O que o BACEN exige das instituições?
O Banco Central supervisiona instituições financeiras e demais organizações autorizadas para verificar, entre outros aspectos, o cumprimento das normas vigentes, os controles internos e a adequada gestão dos riscos.
A Resolução BCB nº 130/2021, atualmente vigente com alterações posteriores, estabelece procedimentos relacionados à auditoria independente e determina, por exemplo, a avaliação dos sistemas de controles internos, incluindo sistemas de processamento eletrônico de dados e gerenciamento de riscos. Os relatórios devem evidenciar deficiências relevantes identificadas durante os trabalhos.
Isso ajuda a mostrar por que a rastreabilidade tecnológica é tão importante: quanto melhor estruturados estiverem os registros das operações, maior será a capacidade da instituição de investigar ocorrências, comprovar controles e fornecer evidências durante processos de auditoria.
É importante destacar que não existe um único requisito chamado “rastreabilidade BACEN”. As obrigações variam conforme a instituição, o sistema utilizado e a regulamentação aplicável.
Na prática, diferentes normas exigem controles de acesso, monitoramento, registros, segurança cibernética, documentação e capacidade de demonstrar como determinados processos foram realizados.
Qual é o papel da NÚCLEA nesse ecossistema?
A NÚCLEA atua como infraestrutura relevante para diferentes processos do mercado financeiro brasileiro, incluindo sistemas relacionados a liquidação, registro, portabilidade e processamento de informações.
As instituições que participam desses ambientes precisam seguir normas, manuais técnicos e convenções aplicáveis aos serviços utilizados.
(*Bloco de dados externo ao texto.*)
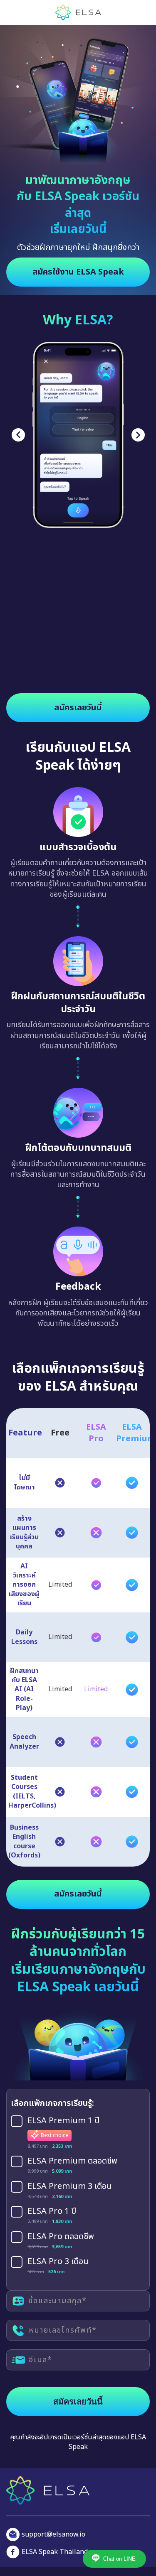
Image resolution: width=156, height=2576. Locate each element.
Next (138, 435)
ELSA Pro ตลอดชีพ (60, 2237)
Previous (18, 435)
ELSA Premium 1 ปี (63, 2121)
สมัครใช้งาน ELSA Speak (78, 272)
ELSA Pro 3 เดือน (58, 2262)
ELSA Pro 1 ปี (51, 2212)
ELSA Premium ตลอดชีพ (72, 2161)
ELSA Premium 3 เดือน (69, 2187)
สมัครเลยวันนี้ (78, 708)
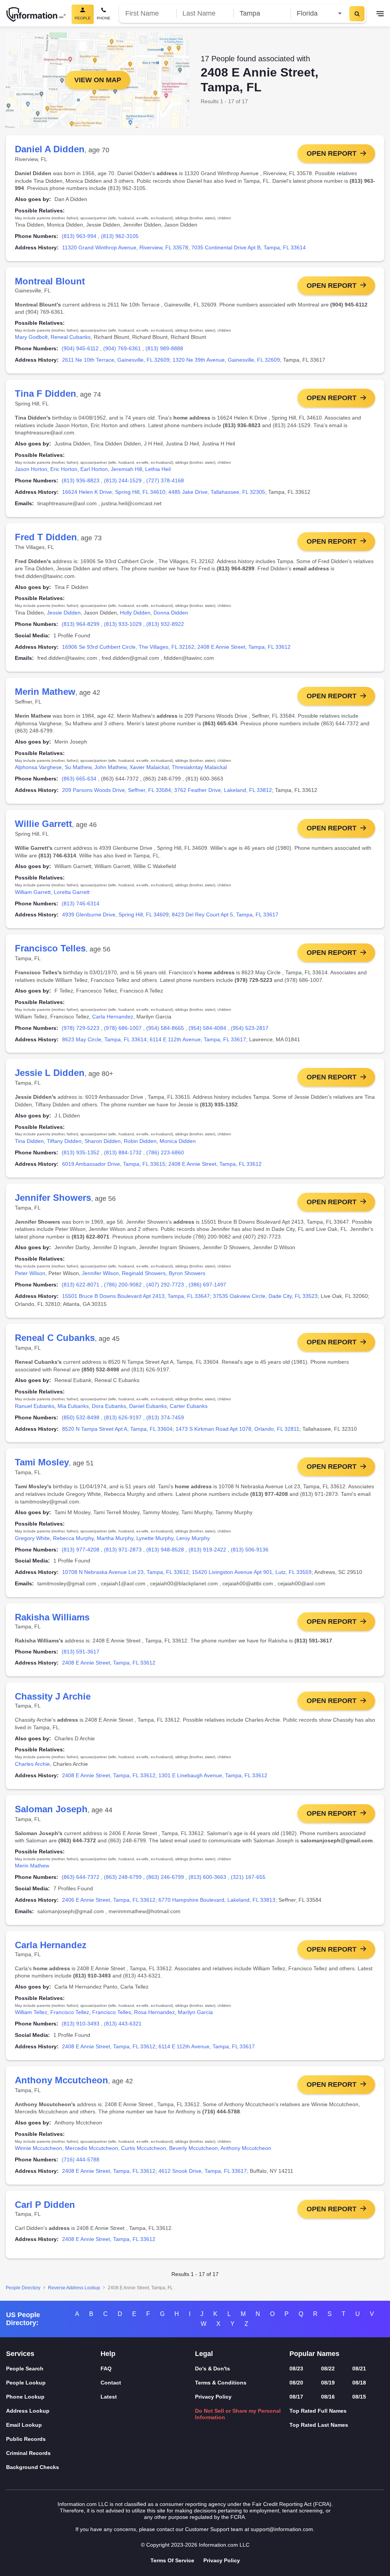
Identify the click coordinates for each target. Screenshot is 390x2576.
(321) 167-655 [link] (248, 1877)
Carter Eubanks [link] (189, 1406)
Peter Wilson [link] (30, 1273)
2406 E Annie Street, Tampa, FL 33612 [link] (108, 1900)
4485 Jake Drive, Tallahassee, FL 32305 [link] (216, 492)
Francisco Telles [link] (111, 2012)
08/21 (359, 2368)
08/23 (296, 2368)
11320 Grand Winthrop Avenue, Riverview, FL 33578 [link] (125, 247)
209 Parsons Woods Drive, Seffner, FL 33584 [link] (116, 790)
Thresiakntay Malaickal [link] (199, 767)
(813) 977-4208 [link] (80, 1550)
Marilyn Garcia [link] (195, 2012)
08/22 (328, 2368)
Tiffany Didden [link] (64, 1141)
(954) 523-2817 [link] (250, 1028)
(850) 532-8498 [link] (80, 1417)
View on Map (97, 80)
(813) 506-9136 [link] (250, 1550)
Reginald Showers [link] (144, 1273)
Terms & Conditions (220, 2383)
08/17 (296, 2397)
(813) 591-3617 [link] (80, 1652)
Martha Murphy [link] (115, 1538)
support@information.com (282, 2529)
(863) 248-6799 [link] (123, 1877)
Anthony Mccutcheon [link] (246, 2148)
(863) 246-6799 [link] (165, 1877)
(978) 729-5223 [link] (80, 1028)
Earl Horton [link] (94, 469)
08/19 (328, 2383)
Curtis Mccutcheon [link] (143, 2148)
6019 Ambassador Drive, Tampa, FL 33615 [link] (113, 1164)
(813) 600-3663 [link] (207, 1877)
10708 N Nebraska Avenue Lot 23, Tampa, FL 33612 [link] (125, 1572)
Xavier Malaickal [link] (149, 767)
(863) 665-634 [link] (79, 779)
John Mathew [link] (110, 767)
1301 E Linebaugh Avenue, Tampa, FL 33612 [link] (212, 1775)
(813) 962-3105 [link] (120, 236)
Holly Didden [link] (135, 613)
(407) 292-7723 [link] (165, 1285)
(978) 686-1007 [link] (123, 1028)
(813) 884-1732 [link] (123, 1152)
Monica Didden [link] (178, 1141)
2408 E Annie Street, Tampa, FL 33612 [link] (244, 647)
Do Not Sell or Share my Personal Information (238, 2414)
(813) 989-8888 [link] (164, 348)
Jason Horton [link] (31, 469)
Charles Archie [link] (32, 1764)
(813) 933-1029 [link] (123, 624)
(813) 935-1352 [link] (80, 1152)
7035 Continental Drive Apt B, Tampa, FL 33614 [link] (248, 247)
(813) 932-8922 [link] (165, 624)
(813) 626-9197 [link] (123, 1417)
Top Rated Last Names (318, 2425)
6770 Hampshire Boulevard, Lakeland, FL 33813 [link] (216, 1900)
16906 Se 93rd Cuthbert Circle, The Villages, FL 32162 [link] (128, 647)
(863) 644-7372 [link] (80, 1877)
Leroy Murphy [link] (193, 1538)
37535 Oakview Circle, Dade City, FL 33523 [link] (265, 1296)
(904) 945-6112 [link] (80, 348)
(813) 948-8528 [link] (165, 1550)
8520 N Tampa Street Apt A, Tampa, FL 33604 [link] (117, 1429)
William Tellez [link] (31, 2012)
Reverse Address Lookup (74, 2287)
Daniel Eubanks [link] (148, 1406)
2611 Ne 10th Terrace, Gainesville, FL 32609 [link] (115, 360)
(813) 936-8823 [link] (80, 480)
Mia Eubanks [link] (73, 1406)
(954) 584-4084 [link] (207, 1028)
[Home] (36, 14)
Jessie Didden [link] (64, 613)
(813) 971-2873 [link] (123, 1550)
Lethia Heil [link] (158, 469)
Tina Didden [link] (29, 1141)
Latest (109, 2397)
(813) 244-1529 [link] (123, 480)
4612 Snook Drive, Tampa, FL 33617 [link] (202, 2171)
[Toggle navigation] (380, 14)
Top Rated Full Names (318, 2411)
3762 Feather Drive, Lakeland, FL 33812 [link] (223, 790)
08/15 (359, 2397)
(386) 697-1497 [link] (207, 1285)
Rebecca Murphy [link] (73, 1538)
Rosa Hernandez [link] (154, 2012)
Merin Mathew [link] (32, 1866)
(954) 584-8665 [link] (165, 1028)
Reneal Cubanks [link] (71, 337)
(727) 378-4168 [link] (165, 480)
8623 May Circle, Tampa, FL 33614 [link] (104, 1039)
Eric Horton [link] (63, 469)
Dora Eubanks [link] (109, 1406)
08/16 (328, 2397)
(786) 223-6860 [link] (165, 1152)
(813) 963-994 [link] (79, 236)
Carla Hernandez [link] (112, 1016)
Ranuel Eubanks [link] (34, 1406)
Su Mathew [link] (78, 767)
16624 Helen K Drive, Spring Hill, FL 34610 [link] (113, 492)
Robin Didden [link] (140, 1141)
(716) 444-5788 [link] (80, 2159)
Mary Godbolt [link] (31, 337)
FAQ (106, 2368)
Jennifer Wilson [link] (100, 1273)
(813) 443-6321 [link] (123, 2024)
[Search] (356, 13)
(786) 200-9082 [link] (123, 1285)
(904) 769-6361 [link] (122, 348)
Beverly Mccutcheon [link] (193, 2148)
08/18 (359, 2383)
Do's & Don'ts (212, 2368)
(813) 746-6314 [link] (80, 903)
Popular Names (314, 2353)
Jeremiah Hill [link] (126, 469)
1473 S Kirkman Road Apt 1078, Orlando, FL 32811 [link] (237, 1429)
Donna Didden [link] (170, 613)
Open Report (331, 153)
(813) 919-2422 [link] (207, 1550)
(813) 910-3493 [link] (80, 2024)
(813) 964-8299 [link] (80, 624)
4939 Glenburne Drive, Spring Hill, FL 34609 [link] (115, 914)
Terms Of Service (172, 2560)
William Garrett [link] (33, 892)
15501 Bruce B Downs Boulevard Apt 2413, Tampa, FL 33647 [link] (136, 1296)
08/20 (296, 2383)
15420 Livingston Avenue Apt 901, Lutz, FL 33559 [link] (252, 1572)
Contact (111, 2383)
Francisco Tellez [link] (69, 2012)
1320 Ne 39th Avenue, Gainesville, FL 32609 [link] (226, 360)
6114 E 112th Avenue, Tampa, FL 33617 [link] (198, 1039)
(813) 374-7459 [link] (165, 1417)
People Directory (23, 2287)
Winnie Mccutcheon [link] (38, 2148)
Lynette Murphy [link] (154, 1538)
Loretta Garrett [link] (72, 892)
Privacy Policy (213, 2397)
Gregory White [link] (32, 1538)
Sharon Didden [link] (103, 1141)
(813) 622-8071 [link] (80, 1285)
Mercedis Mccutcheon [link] (91, 2148)
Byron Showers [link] (187, 1273)
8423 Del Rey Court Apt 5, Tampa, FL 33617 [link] (225, 914)
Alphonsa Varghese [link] (38, 767)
Dessa forma, a integração tecnológica deve garantir que os dados sejam preparados, protegidos, enviados e recebidos conforme os padrões definidos para cada sistema.
Esse ambiente está inserido em uma estrutura regulatória mais ampla, formada por regras e diretrizes do Banco Central do Brasil, além de normas de outros órgãos conforme a atividade da instituição, como CVM e SUSEP.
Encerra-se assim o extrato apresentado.